Controlling Realtime Segment Size

Is there any way to control realtime segment sizes beyond just rolling smaller increments of time? Our segments are currently 10-250MB on disk rolling at 15 minutes now (query granularity is also 15min). Occasionally doing a group by with four or five dimensions over one segments interval will cause large heap sizes or run into memory issues with GC pauses, etc. How does one determine the best segment size to use? Would upgrading help here with the improvements to groupBy queries?

We are running druid 0.6.171 with historical nodes running on r3.xlarge instances, jvm heaps are set to 28GB.

-drew

Beyond segment granularity, you can use “sharding” to further partition segments (http://druid.io/docs/latest/Realtime-ingestion.html#-sharding ).
Segments of [uncompressed]size 512MB - 1G are known to be “optimal” but
you might need to experiment for your particular dataset.

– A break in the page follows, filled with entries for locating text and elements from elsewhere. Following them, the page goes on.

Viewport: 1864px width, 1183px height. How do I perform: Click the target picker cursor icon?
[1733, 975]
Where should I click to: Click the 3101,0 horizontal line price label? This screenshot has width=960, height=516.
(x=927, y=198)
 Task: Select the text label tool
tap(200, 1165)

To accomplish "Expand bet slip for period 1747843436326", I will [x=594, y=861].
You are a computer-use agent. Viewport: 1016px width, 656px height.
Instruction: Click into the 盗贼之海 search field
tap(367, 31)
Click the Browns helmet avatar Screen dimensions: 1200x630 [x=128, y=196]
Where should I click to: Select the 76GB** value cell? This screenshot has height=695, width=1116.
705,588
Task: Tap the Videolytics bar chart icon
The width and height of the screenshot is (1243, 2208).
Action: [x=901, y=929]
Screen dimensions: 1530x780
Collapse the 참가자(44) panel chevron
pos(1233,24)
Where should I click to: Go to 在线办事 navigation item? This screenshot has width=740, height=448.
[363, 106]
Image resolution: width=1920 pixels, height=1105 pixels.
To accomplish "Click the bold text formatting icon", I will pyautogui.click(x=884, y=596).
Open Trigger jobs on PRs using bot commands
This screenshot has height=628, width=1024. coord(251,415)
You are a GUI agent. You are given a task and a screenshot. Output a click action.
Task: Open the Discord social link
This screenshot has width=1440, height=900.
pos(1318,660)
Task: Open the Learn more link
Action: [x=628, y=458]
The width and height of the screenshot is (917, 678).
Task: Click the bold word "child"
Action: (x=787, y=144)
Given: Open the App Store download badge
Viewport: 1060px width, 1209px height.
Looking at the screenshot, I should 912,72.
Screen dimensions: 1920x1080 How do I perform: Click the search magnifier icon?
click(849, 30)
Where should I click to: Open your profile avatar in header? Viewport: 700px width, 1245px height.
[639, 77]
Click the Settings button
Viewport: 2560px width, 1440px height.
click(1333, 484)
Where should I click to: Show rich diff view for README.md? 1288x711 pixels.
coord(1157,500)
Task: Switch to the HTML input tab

Depending upon where you are seeing the GC pauses (broker or historicals), you might need to tune the propers, see the performance-faq http://druid.io/docs/latest/Performance-FAQ.html .

Upgrading might be a good idea in general but I don’t think it will solve the specific problem you described.

– Himanshu

Thanks Himanshu - where do I go to get the uncompressed segment sizes?

-drew

Himanshu is probably talking about the unzipped size, which is the “size” in the segment descriptor (also stored in metadata storage and reported by the coordinator).